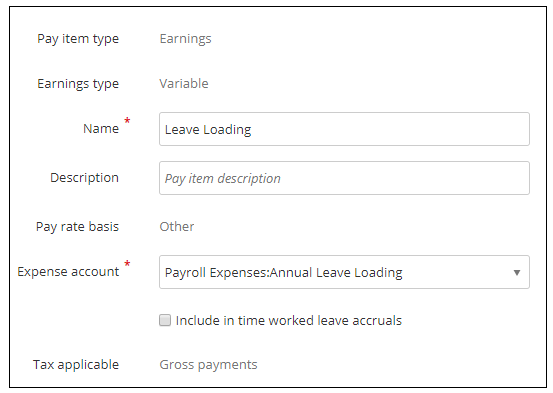The image size is (553, 393).
Task: Select the Variable earnings type value
Action: click(184, 84)
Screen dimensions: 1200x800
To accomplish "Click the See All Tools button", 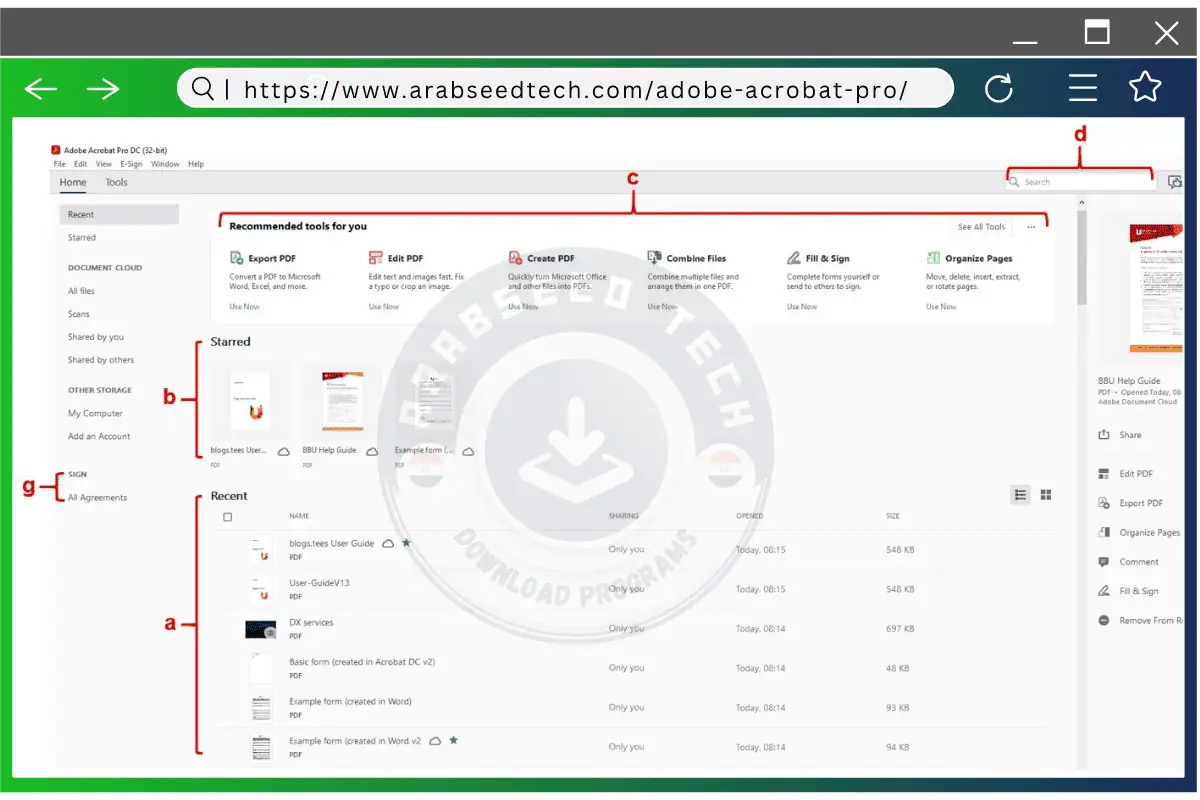I will click(x=980, y=226).
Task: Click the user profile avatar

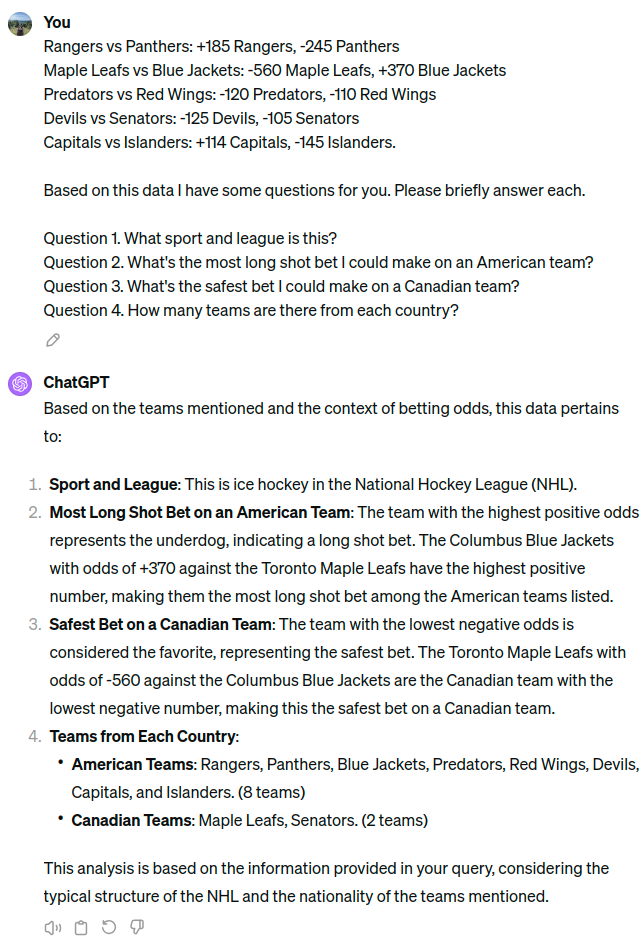Action: point(20,24)
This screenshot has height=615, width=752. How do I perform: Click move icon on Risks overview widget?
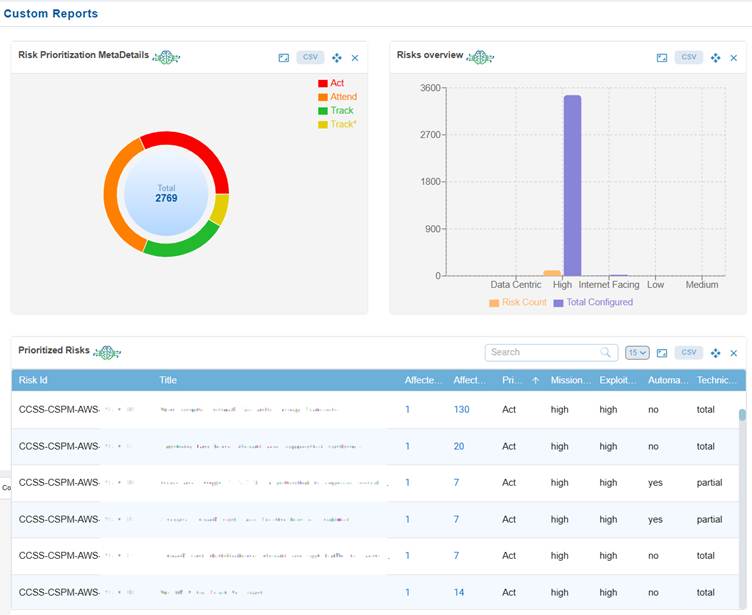[716, 58]
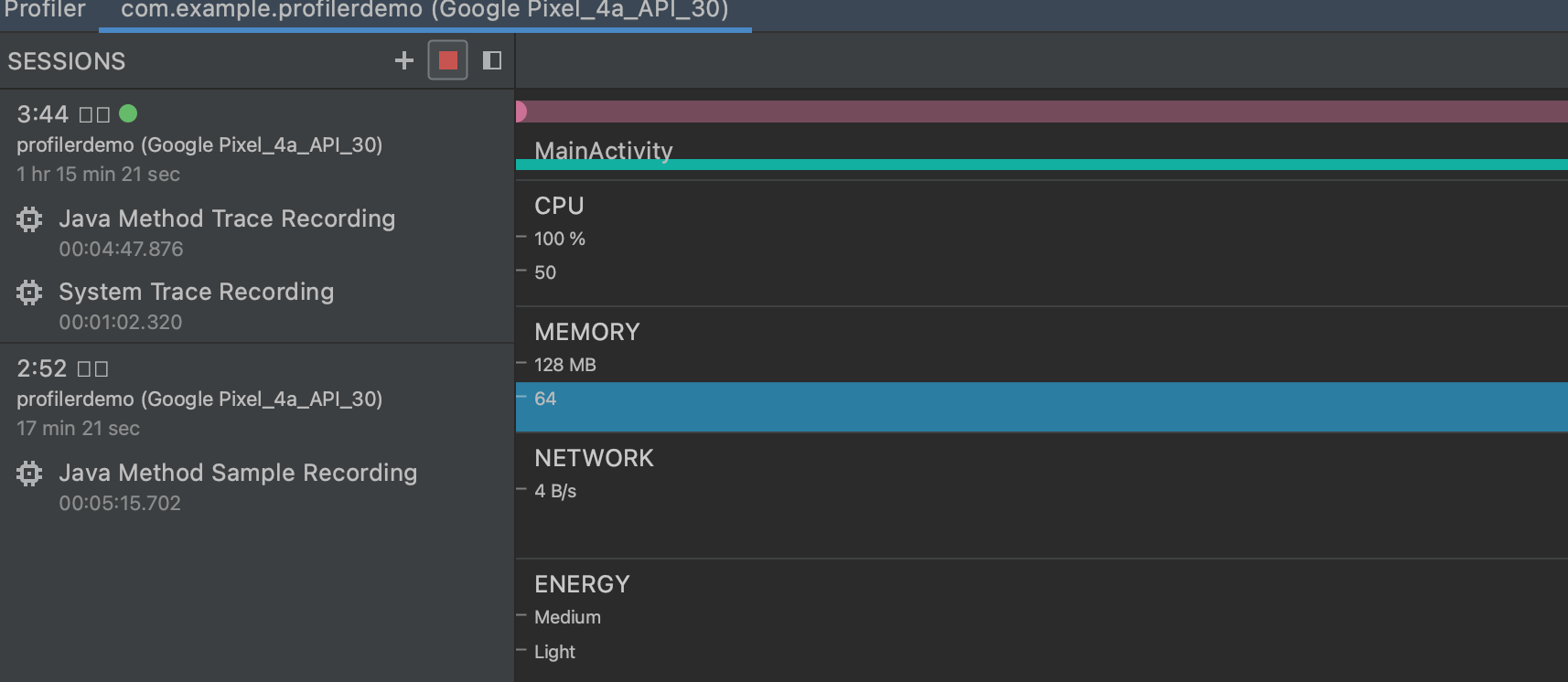The image size is (1568, 682).
Task: Open the CPU profiler timeline
Action: 1042,243
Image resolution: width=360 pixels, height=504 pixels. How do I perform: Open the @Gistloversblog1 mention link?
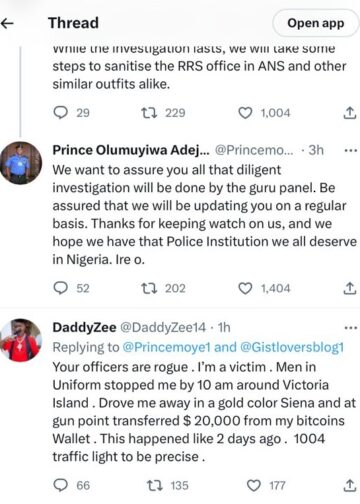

Work instruction: Leaving every picture out, please copy exactly the lines from the one holding "This screenshot has" through the last line of the listing, both ends included.

Reply:
This screenshot has height=615, width=752. How do I perform: Click move icon on Risks overview widget?
[716, 58]
The image size is (1568, 682).
Task: Open the CPU profiler timeline
Action: 1042,243
Image resolution: width=360 pixels, height=504 pixels. How do I perform: Open the @Gistloversblog1 mention link?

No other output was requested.